Skippers Aviation Cessna Conquest makes forced landing on highway

The previous thread about this incident was closed, perhaps for too much conjecture. The report is out, perhaps some of the conjecture wasn’t far off.

https://www.atsb.gov.au/media/577972...-019-final.pdf

What the ATSB found

Due to water contamination in the fuel tanks, the aircraft’s fuel quantity gauges were significantly over reading on the day of the occurrence and on previous days. The water contamination had existed for some time without being detected by multiple pilots’ fuel quality testing.

Although the pilot routinely compared indicated versus calculated fuel quantities, and indicated versus flight-planned fuel quantities, the pilot did not routinely conduct two other methods stated in the operator’s procedures for cross-checking fuel quantity gauge indications.

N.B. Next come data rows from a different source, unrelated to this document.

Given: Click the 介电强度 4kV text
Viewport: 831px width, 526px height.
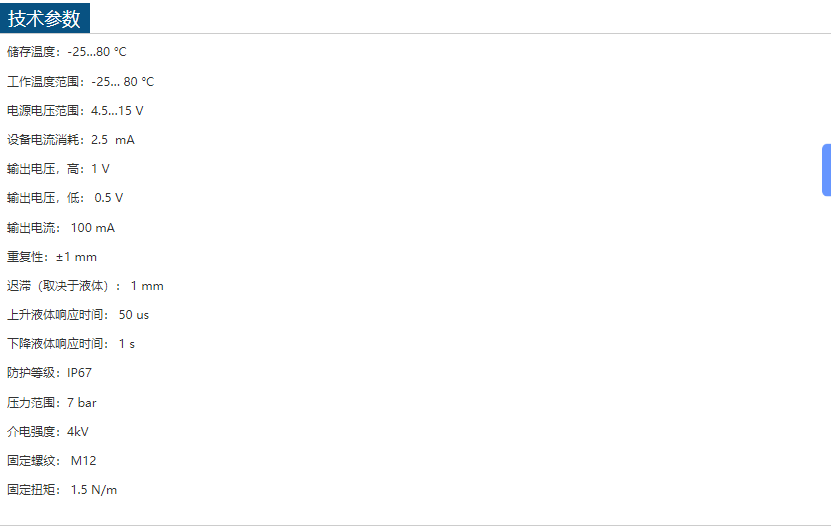Looking at the screenshot, I should pos(48,431).

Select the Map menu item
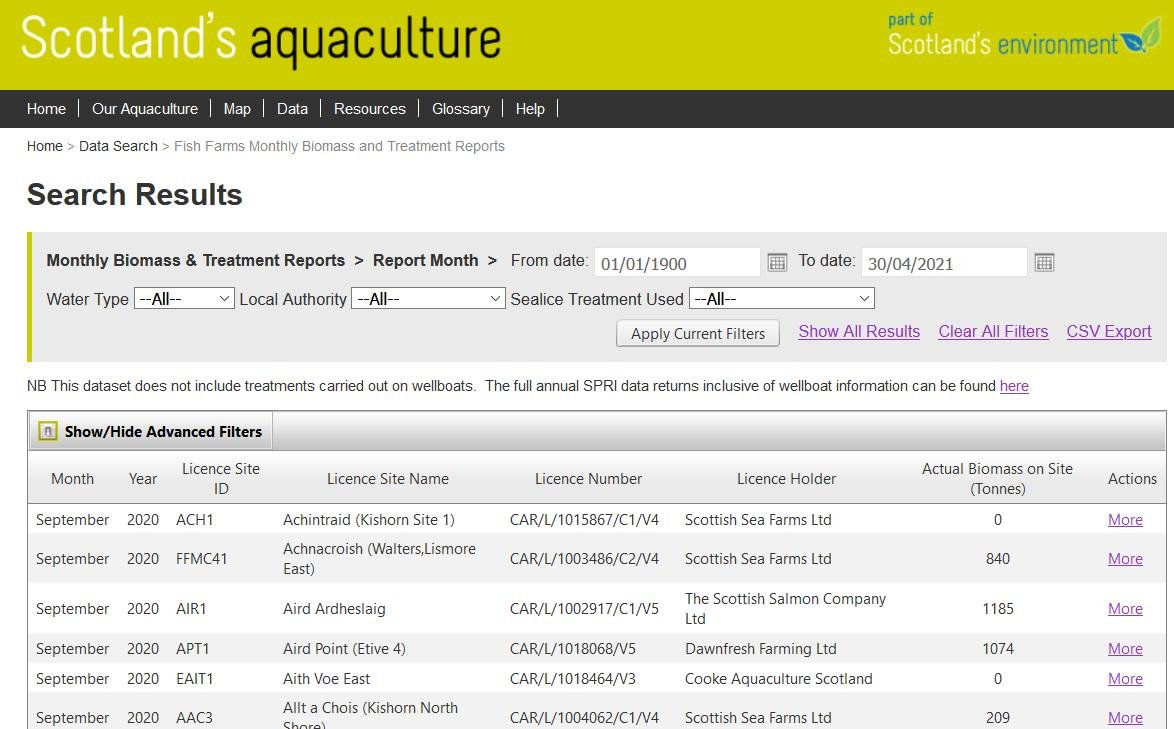tap(237, 109)
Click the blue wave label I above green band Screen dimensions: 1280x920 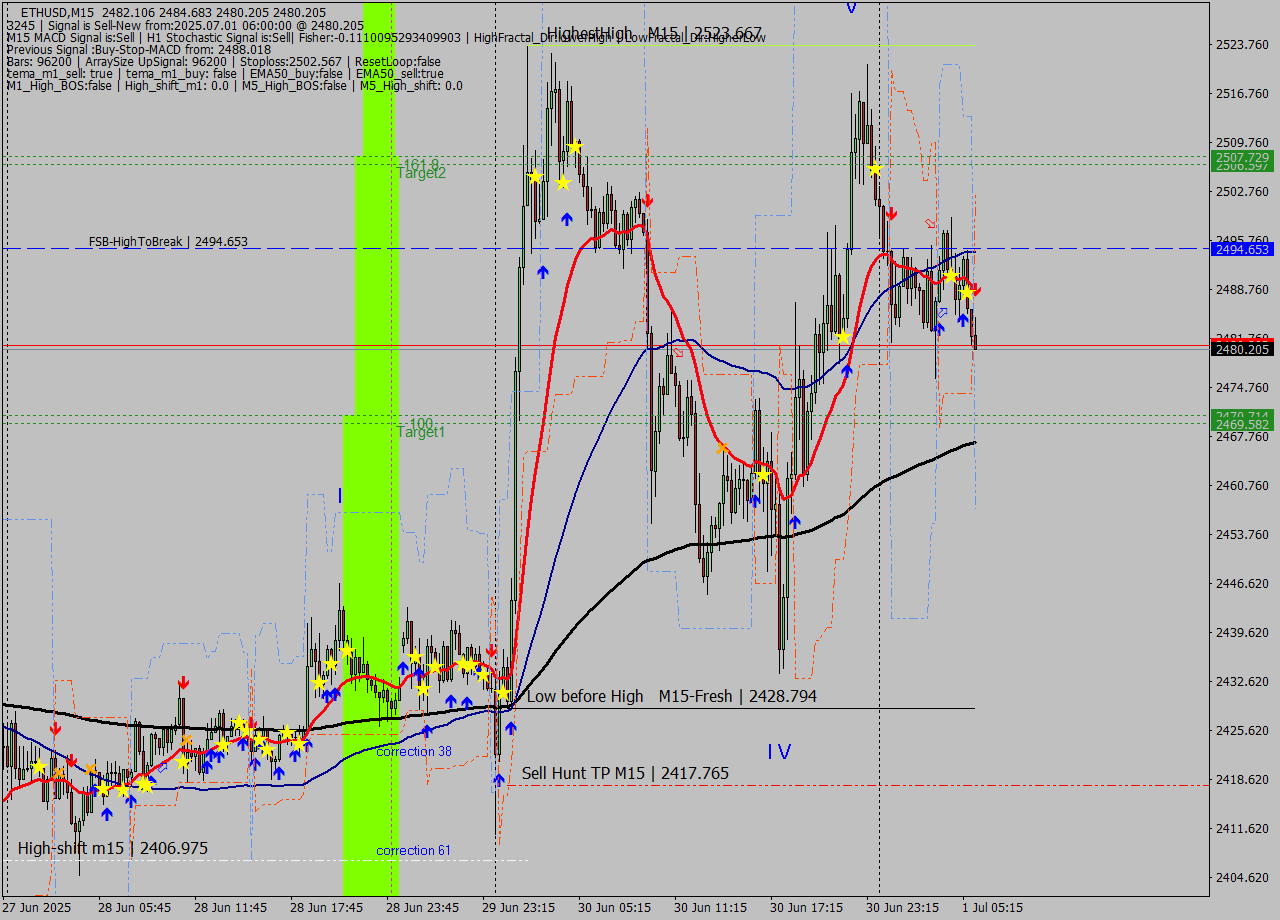pos(340,496)
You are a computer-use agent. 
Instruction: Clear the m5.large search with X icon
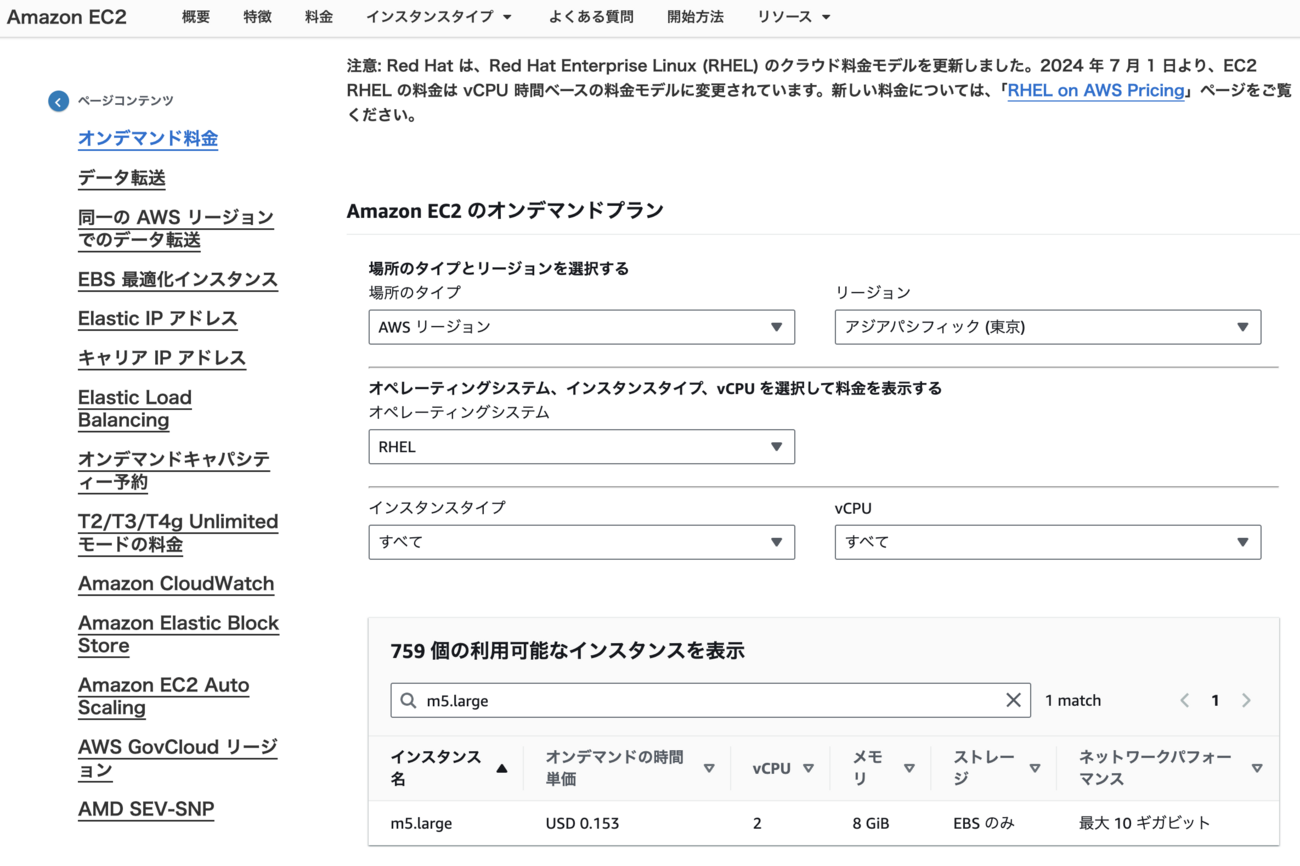point(1013,700)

In addition, although the operator had specified multiple methods of cross-checking fuel quantity gauge indications for its C441 fleet, there were limitations in the design, definition and/or application of these methods. The primary method used (indicated versus calculated fuel) was self-referencing in nature, and not able to detect gradual changes in the reliability of fuel quantity gauge indications. Pilots also did not record (and were not required to record) sufficient information on flight logs to enable trends or patterns in fuel quantity gauge indications to be effectively identified, and pilots did not routinely cross-check information from fuel quantity gauge indications with information from the independent fuel totaliser.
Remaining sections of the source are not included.